Chapter Three - Teaching Dudder to Suck Eggs
Perhaps one of the best results of the whole zoo fiasco was that Harry was far too busy spending his newly found - and illgotten - wealth to bother much with the Dursleys at all. In fact, the first few weeks of the summer holidays were the most peaceful that the long suffering family had had in over eleven years, if you ommitted the smallish fact that Harry's snake - whom he'd named Nagini - must have been the reincarnated spirit of Houdini, as she had a knack of escaping (or so Harry said) and roamingfreely throughout the house, much to Dudder's despair.
Anyway, we rejoin our hapless hero and his long suffering victims some weeks later, at what has, so far at least, been a reasonably quiet breakfast. The holidays were drawing to a close and the Dursleys, at last showing some concern for their son, had come up with another cunning -and deperate -plan to get rid of Harry once and for all. They'd been on the phone, had made the necissary arrangements and hatched a cunning deception that Harry, at least for the moment, seemed to be falling for. They'd told him that they were following a Juvinile Delinquent Rehabilitation scheme and were taking him on holiday to Disney Land in the somewhat small hope that a little bit of love and affection would heal his troubled heart once and for all, turning him into a pillar of the community.
What they WEREN'T telling him was that they were really following desparation and sending him to Grim's Boarding School for Criminally Dangerous Boys with the somewhat high hopes that a LOT of discipline and distance would remove Harry's delinquent presence once and for all, turning him into a figment of their imagination.

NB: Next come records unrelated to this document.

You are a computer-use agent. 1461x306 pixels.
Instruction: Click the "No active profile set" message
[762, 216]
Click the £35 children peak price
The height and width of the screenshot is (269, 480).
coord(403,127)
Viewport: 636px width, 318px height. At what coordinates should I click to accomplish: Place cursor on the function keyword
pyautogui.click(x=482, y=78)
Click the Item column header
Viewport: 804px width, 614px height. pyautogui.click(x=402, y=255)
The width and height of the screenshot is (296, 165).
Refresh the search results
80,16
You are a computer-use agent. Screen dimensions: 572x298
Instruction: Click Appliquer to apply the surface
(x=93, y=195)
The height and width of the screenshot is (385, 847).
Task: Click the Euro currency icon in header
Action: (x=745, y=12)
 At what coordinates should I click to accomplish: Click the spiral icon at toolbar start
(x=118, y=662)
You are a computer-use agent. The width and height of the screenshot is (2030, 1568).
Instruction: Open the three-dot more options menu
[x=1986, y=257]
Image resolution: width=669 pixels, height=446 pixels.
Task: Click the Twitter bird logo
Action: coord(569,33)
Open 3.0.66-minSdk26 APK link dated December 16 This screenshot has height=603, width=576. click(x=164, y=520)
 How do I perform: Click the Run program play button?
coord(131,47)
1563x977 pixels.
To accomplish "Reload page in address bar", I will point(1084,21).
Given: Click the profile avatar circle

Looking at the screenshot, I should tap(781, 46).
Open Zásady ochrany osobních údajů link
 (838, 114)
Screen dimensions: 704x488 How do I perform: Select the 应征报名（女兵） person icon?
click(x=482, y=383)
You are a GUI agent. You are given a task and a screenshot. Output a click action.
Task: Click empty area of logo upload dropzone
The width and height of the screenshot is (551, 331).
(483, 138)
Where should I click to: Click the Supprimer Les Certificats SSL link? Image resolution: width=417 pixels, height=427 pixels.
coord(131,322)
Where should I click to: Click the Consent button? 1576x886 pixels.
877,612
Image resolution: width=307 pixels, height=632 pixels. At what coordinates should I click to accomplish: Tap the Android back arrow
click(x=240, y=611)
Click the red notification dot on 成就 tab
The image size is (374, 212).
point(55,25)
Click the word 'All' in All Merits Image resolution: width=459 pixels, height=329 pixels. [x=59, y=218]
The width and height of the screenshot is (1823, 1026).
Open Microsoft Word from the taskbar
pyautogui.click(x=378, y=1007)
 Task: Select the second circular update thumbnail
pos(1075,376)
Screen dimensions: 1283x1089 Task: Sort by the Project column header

Harry, unaware of this, was currently lounging against the kitchen wall, his chair tilted up on its back legs as he smirked and flashed his expensive watch, neckchain and knucledusters for all to see. Dudder was cowering in the opposite corner, one eye on Nagini who was lounging on the table, from where our horrible hero refused to remove her. The unmistakeable bulge of Dudder's parrot, which had made the rather ill-fated mistake of returning after Harry let it loose, was clearly visible in the snake's long body. In compensation for this, Uncle Vernix and Aunt Petulant had made their usual offering of food to their son in the form of a large box of Creme Eggs, provided by a friend who happened to work in the factory where they were made.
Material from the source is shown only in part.